▸ **Selected passage**:

======

HBO Max has gotten off to a bit of an uneven start following its May launch, as it gained (but then lost) the “Harry Potter” movies, and it remains unavailable on Roku or Amazon Prime. But the service has a long list of desirable content arriving in the month of September. Some highlights:
“All the Right Moves” (September 1.) Director Michael Chapman’s 1983 sports drama starred a young Tom Cruise as a young high school football player, with a cast that also included Craig T. Nelson, Lea Thompson, and Chris Penn.
“City of God” (September 1.) Director Fernando Meirelles’ Brazilian film from 2002, about crime in the titular area near Rio de Janeiro, was nominated for four Oscars. It comes to HBO Max at the start of the month.
“Clerks” (September 1.) Director Kevin Smith’s black-and-white, low-budget and unceasingly vulgar comedy arrived in 1994 and quickly became a cult hit, which exemplified the indie spirit of the mid-1990s. It’s still the best film Smith has made.
“The Curious Case Of Benjamin Button” (September 1.) Director David Fincher’s films are usually critically praised, but reaction was more mixed to this 2008 epic, based on a short story, which starred Brad Pitt as a man who somehow ages in reverse. However, the reputation of the film, which set its climax against the backdrop of Hurricane Katrina, has improved over time.

======

▸ **Given information**:
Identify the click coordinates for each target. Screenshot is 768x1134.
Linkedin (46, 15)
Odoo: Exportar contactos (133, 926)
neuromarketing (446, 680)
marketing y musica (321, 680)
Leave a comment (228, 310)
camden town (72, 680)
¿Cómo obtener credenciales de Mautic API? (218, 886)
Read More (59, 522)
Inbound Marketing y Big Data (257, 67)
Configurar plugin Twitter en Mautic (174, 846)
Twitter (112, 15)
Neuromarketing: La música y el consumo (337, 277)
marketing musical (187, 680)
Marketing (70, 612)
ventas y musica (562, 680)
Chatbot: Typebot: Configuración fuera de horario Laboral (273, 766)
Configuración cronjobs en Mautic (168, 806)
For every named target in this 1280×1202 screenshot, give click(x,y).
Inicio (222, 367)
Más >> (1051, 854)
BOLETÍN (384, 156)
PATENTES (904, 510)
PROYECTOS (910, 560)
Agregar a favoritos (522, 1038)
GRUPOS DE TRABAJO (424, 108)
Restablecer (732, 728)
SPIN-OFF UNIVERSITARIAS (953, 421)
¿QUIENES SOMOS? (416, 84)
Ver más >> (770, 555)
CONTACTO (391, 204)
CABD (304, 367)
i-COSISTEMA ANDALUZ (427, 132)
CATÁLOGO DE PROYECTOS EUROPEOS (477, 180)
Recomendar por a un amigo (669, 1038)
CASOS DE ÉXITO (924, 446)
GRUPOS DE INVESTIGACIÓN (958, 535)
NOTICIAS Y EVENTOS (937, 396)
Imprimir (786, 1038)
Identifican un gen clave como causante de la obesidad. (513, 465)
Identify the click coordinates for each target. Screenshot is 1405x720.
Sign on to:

======

▸ **Parts of the exercise**:
[1] In the HBO Max passage, how many Oscar nominations did "City of God" receive?
[2] Print the HBO Max passage between "HBO Max has" and "and Chris Penn.", inclusive.

▸ **Task-by-task solutions**:
[1] Four.

[2]
HBO Max has gotten off to a bit of an uneven start following its May launch, as it gained (but then lost) the “Harry Potter” movies, and it remains unavailable on Roku or Amazon Prime. But the service has a long list of desirable content arriving in the month of September. Some highlights:
“All the Right Moves” (September 1.) Director Michael Chapman’s 1983 sports drama starred a young Tom Cruise as a young high school football player, with a cast that also included Craig T. Nelson, Lea Thompson, and Chris Penn.